### Task objective
Transcribe the entries below without changing a word, and omit every picture.

### Data excerpts
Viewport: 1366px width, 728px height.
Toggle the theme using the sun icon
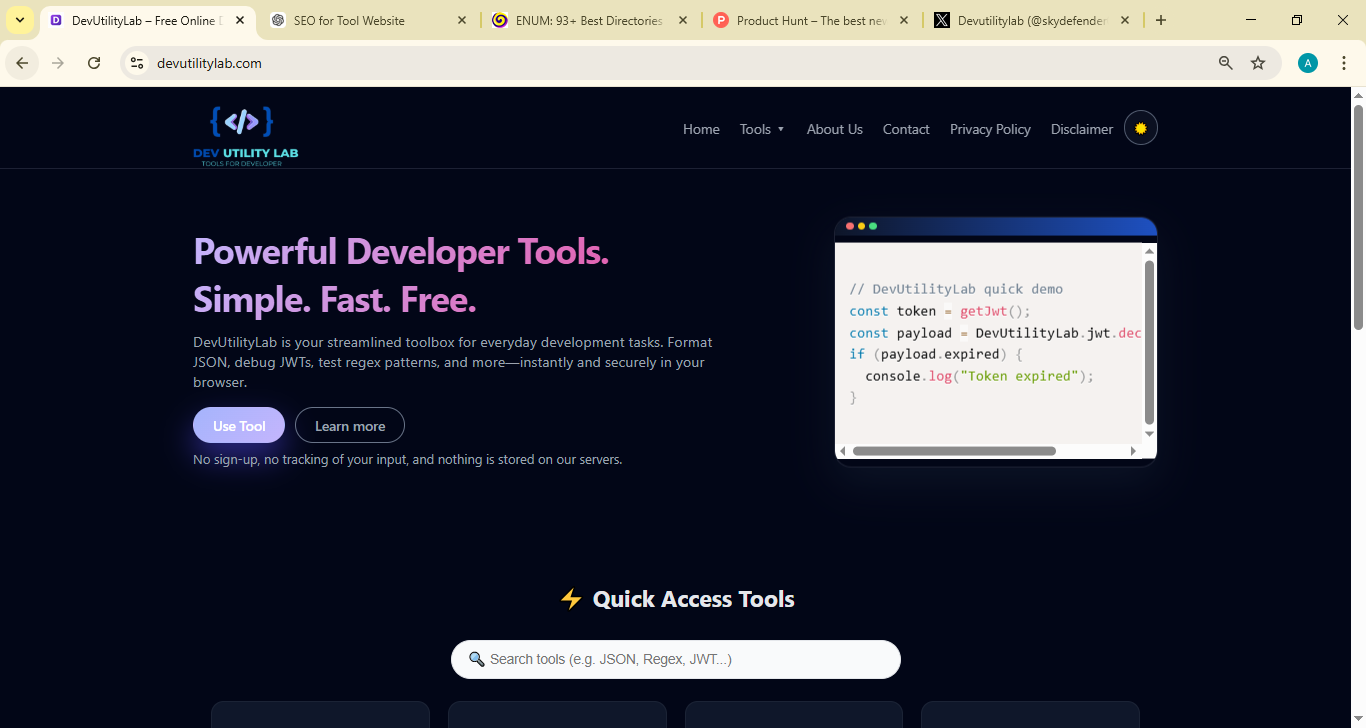(1140, 127)
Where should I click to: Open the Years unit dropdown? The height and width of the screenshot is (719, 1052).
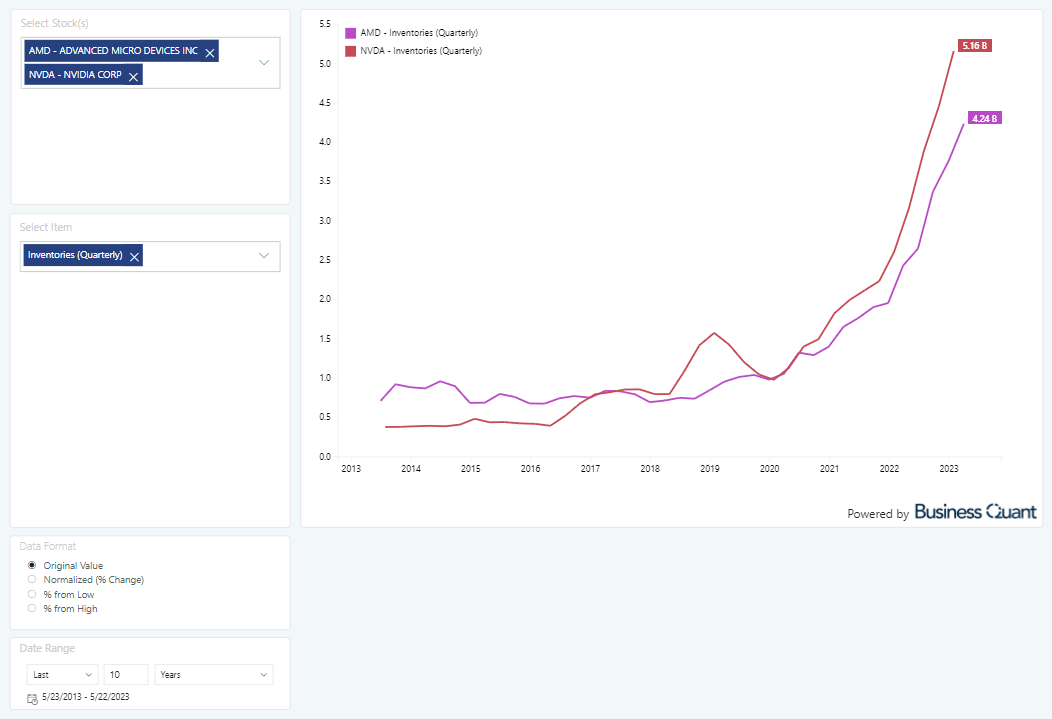(x=214, y=675)
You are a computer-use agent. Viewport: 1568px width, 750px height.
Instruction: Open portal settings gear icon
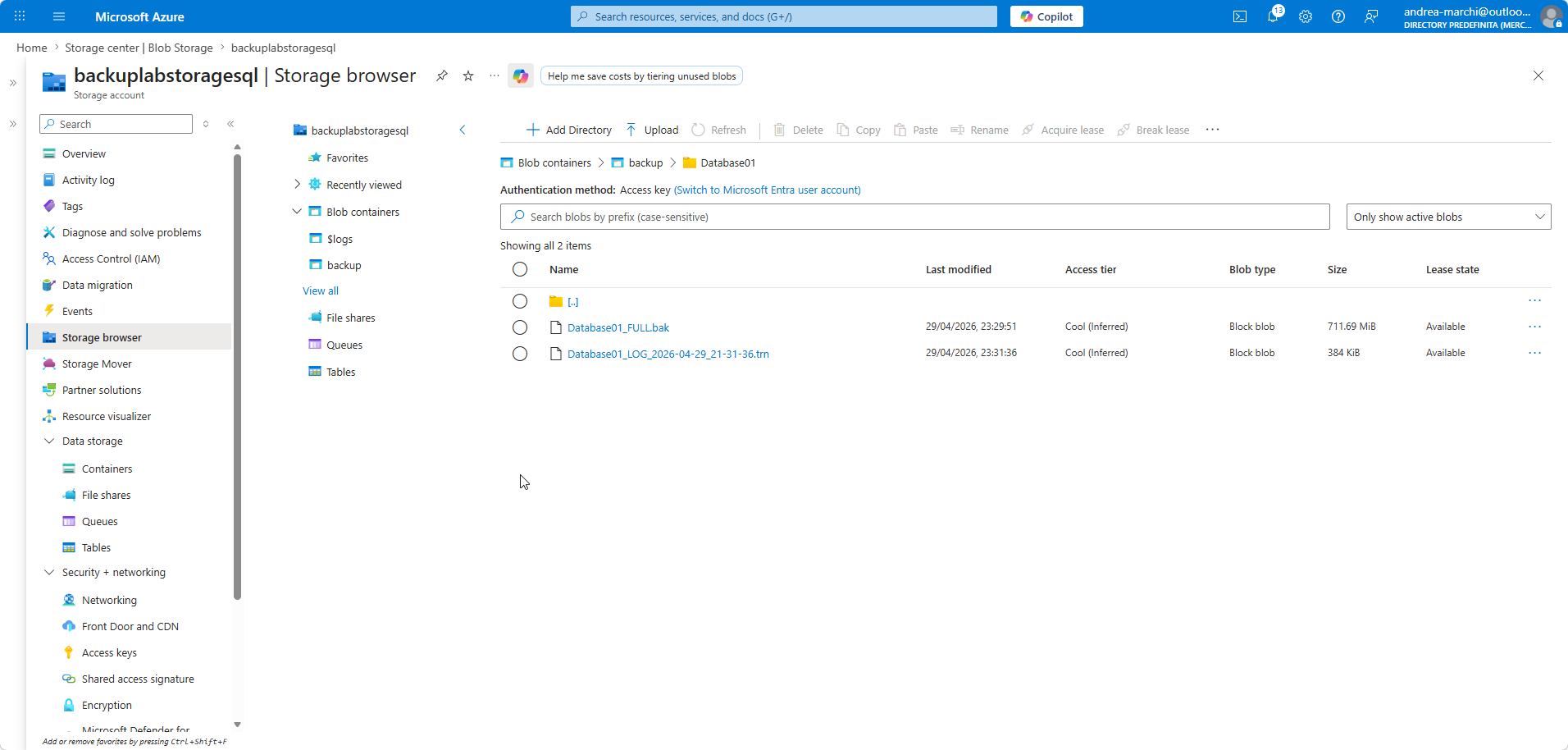1306,16
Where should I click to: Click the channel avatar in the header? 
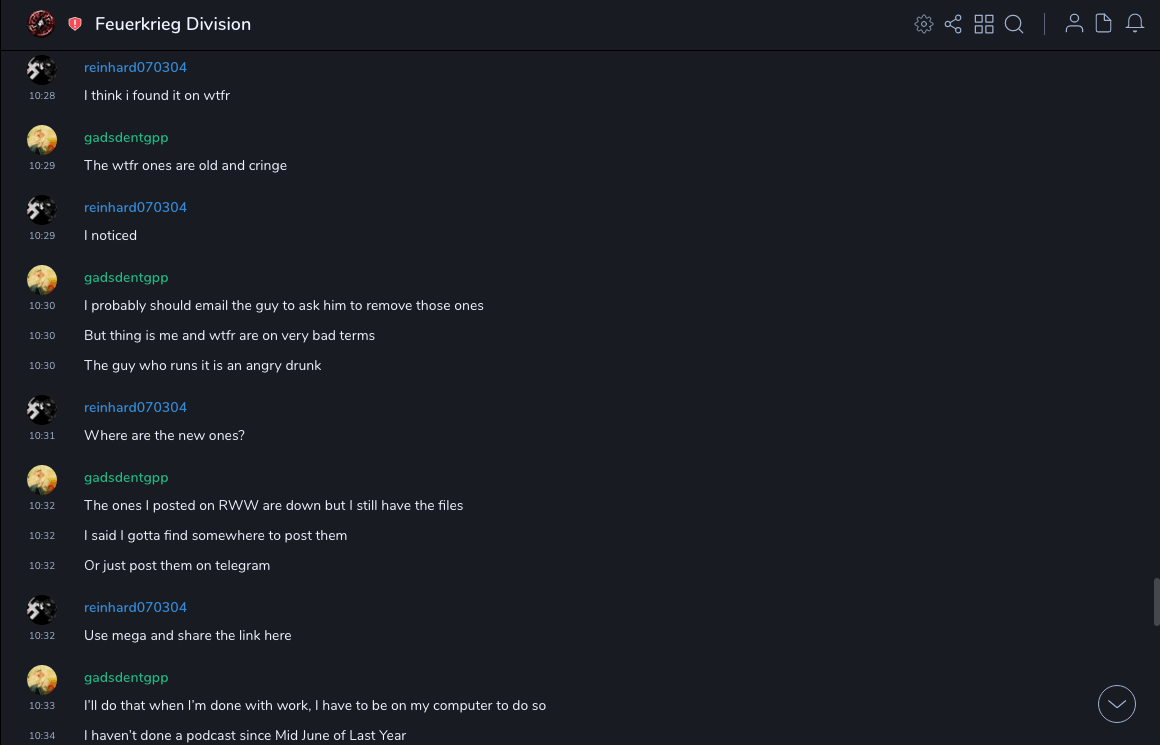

### Task result
Viewport: 1366px width, 728px height.
Toggle the theme using the sun icon
(1140, 127)
Where should I click to: Open the Years unit dropdown? The height and width of the screenshot is (719, 1052).
(x=214, y=675)
You are a computer-use agent. Viewport: 1568px width, 750px height.
Instruction: Open portal settings gear icon
1306,16
Where should I click to: Click the channel avatar in the header? 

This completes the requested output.